A pragmatic vision for Beirut

“There are major renovations planned for the next five years in Beirut,” Hamouche says while explaining the Beirut master plan is still in the works and is expected to be finalized around March 2010.

The Beirut infrastructure project, still in its final stages of design, is perhaps the most notable among them. With plans to begin implementation in spring, the project includes an upgrade of LAU’s emergency powerhouse capacities and a complete renovation and upgrade of the main data center, which stores all university data.

Within three years, Hamouche says his department also hopes to implement the space reallocation plan. The project will group together related departments, offices and academic units that are currently scattered throughout different buildings.

The Beirut-campus power infrastructure will soon be upgraded too with additional generators and synchronized panels.

Further down the road, Hamouche says plans will be drawn to excavate a plot of land recently purchased to construct a building with a potential area of 10,000 square meters, or about half of the current area of the Beirut campus.

“There is plenty of room to expand in Beirut by building vertically, not horizontally,” Hamouche says.

Hamouche says the department is also considering the possibility of adding new buildings inside the campus while “preserving the greenery.”

“Once the master plan is completed by March, LAU–Beirut will be a beautiful campus,” he adds.

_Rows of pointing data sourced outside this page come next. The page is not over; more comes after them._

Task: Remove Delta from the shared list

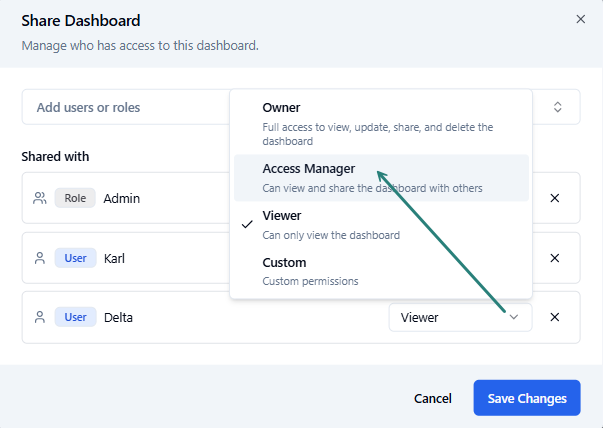Action: point(555,317)
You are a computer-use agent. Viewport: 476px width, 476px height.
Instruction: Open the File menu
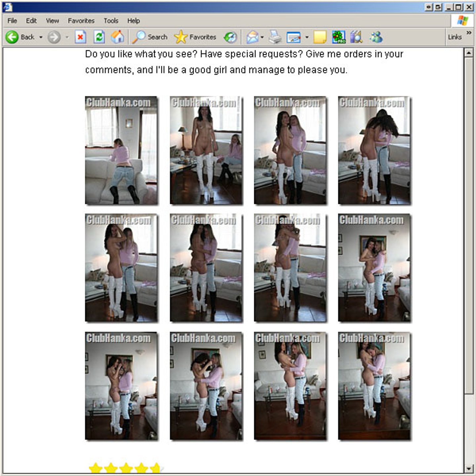pos(12,21)
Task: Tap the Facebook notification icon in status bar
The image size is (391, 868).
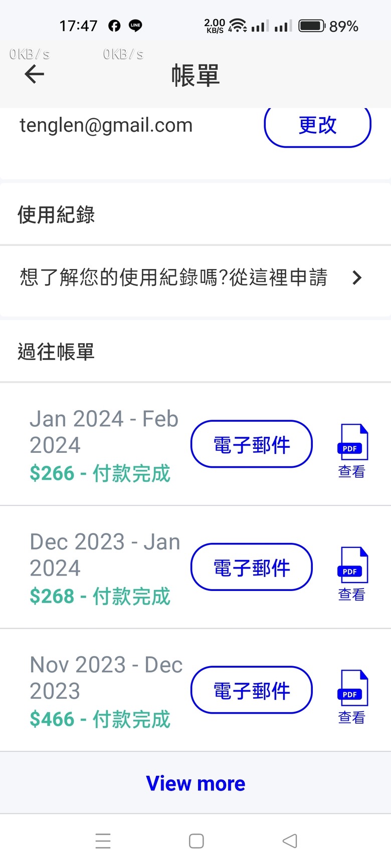Action: (x=114, y=26)
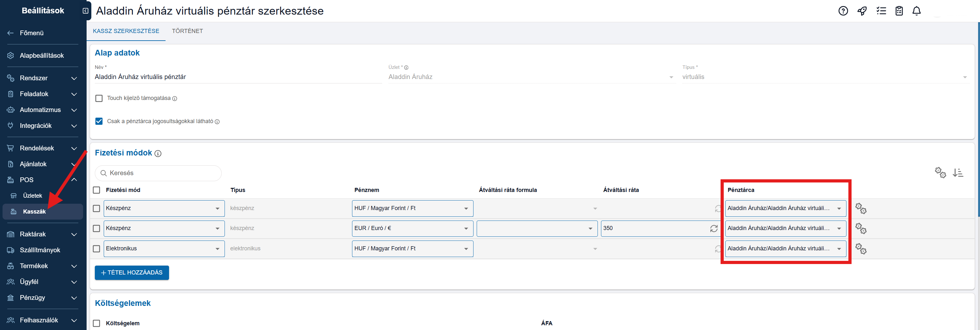This screenshot has width=980, height=330.
Task: Open the Pénznem dropdown for EUR row
Action: click(x=412, y=228)
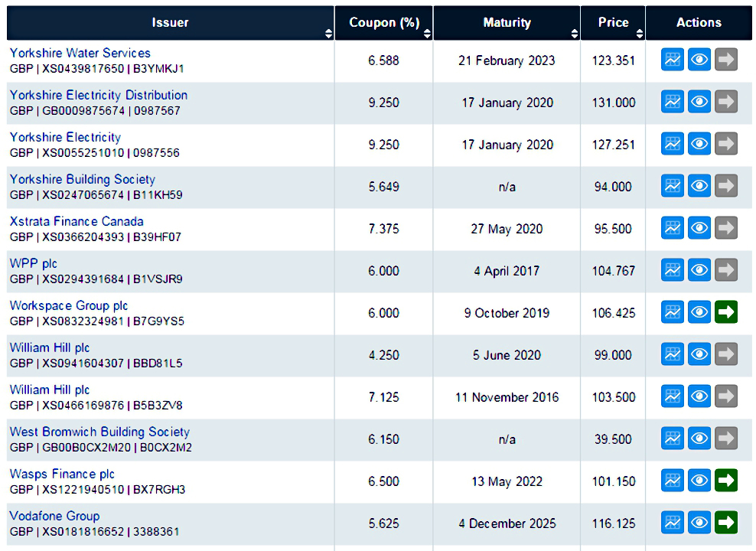Open chart icon for Xstrata Finance Canada
The image size is (756, 551).
pos(673,228)
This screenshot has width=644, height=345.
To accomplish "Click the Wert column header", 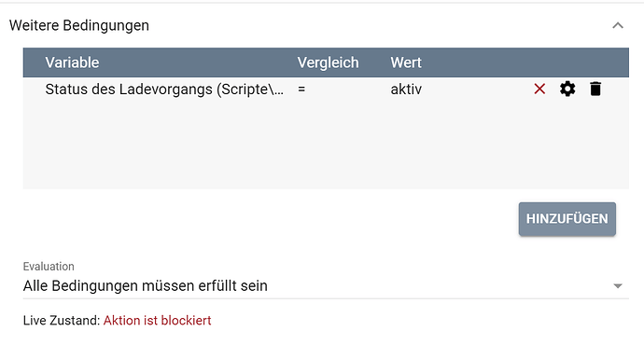I will [x=406, y=62].
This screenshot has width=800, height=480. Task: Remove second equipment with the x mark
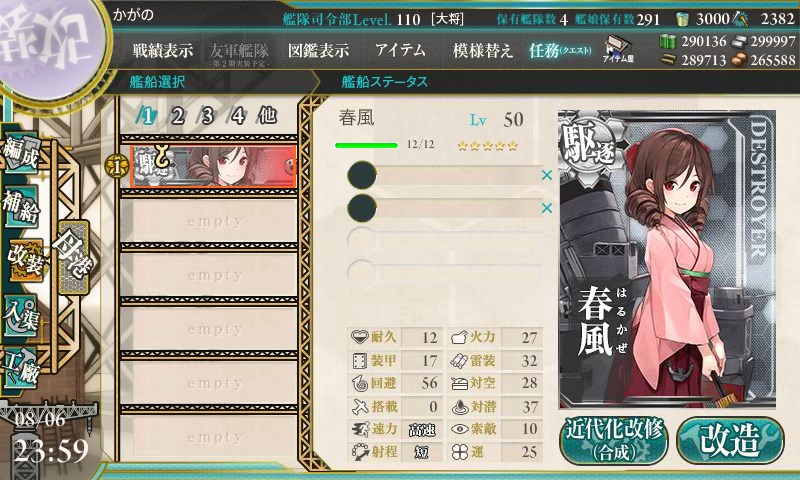547,208
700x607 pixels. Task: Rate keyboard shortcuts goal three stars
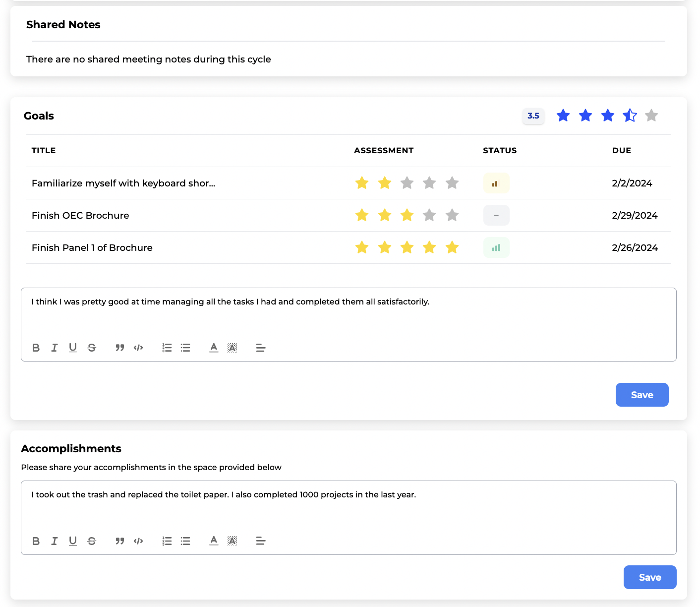click(407, 183)
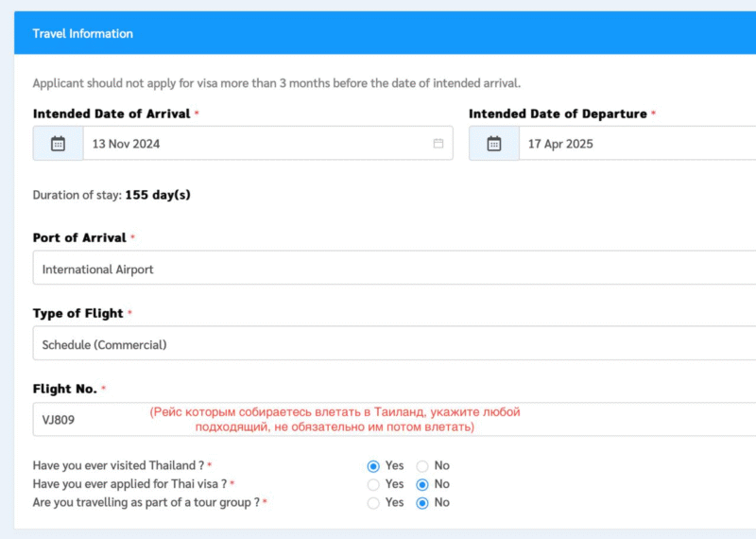This screenshot has width=756, height=539.
Task: Click the arrival date field showing 13 Nov 2024
Action: [x=255, y=144]
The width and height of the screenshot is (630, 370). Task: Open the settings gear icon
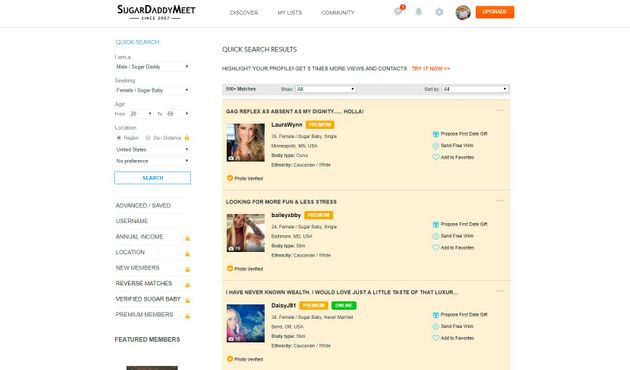click(x=439, y=12)
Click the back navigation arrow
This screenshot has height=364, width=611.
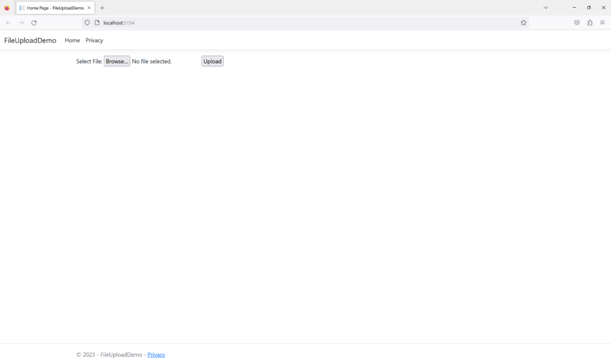pyautogui.click(x=8, y=23)
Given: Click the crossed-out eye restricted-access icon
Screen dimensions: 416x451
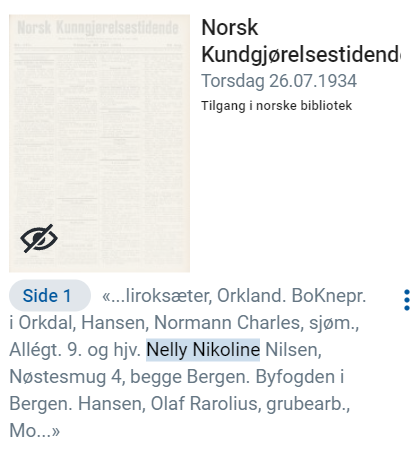Looking at the screenshot, I should (x=39, y=238).
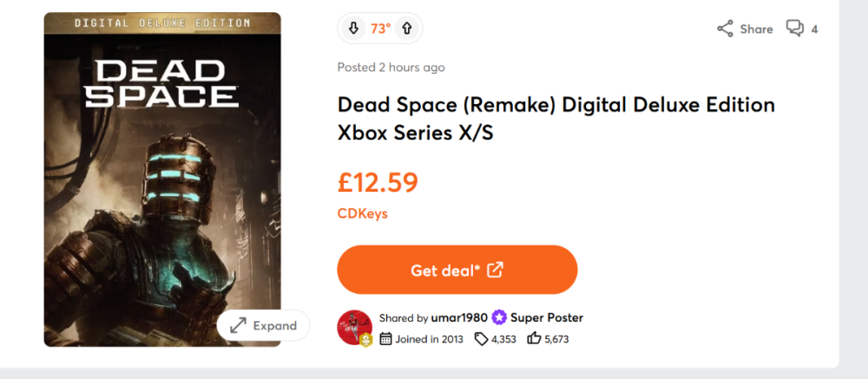The height and width of the screenshot is (379, 868).
Task: Open the CDKeys merchant link
Action: tap(362, 213)
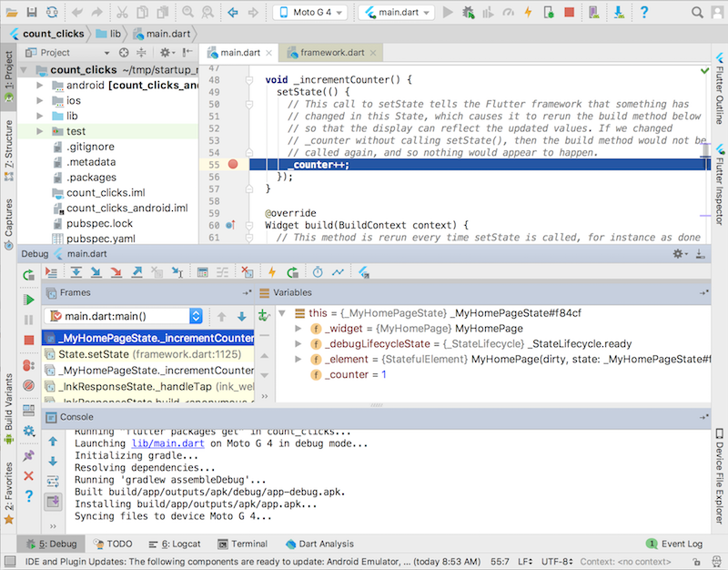Click the Debug bug icon in main toolbar
728x570 pixels.
468,12
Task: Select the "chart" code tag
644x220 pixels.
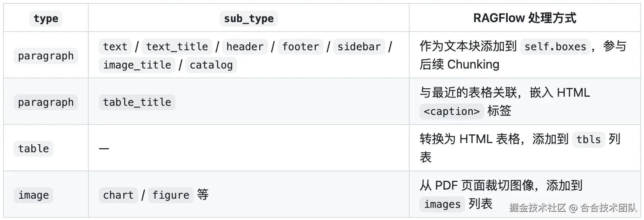Action: (118, 195)
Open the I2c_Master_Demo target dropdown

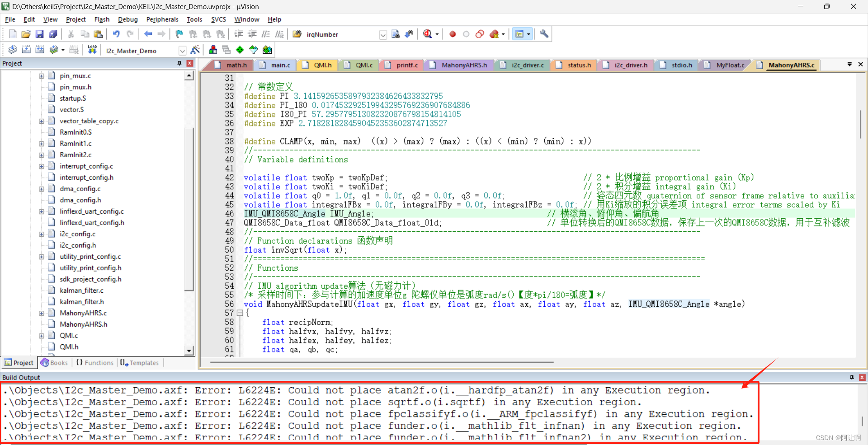tap(183, 50)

Ongoing development in Byblos

Several key projects form the core of the Byblos master plan, including the anticipated medical and nursing schools’ building, due for completion by fall 2011, the Gibran Khalil Gibran Library and the Frem Civic Center.

The 5,240-square-meter Frem center, which has been under construction for the past 18 months, is expected to be finished and inaugurated by March 2010. The center will house offices, classrooms, labs, several LAU institutes, lecture halls and a state-of-the-art multi-purpose hall.

Plans for the Gibran library are still being developed with no firm timeline for completion, although Hamouche says the library will likely be ready by 2015. The new library is being designed to make greater use of virtual and electronic books reserves than the existing Byblos Library, and will accommodate an information commons, cybercafes and other features.

Phase one construction of an underground parking garage for over 600 cars has begun in Byblos and will be completed in approximately one year, though no final date for its overall completion has been set.

And while construction may not begin for years, the School of Engineering can look forward to a new building to centralize its operations by housing all the current engineering workshops and labs scattered across the campus.

To support LAU’s fast-paced expansion in Byblos, a brand new infrastructure project in a valley next to the campus is under construction. It will include centralized power plants, a chilled water system, a wastewater treatment plant, and will provide utility lines, cables and drainage pipes throughout the campus through an underground tunnel system.

“We are doing it in phases and planning it very carefully in order not to disturb campus life,” Hamouche says.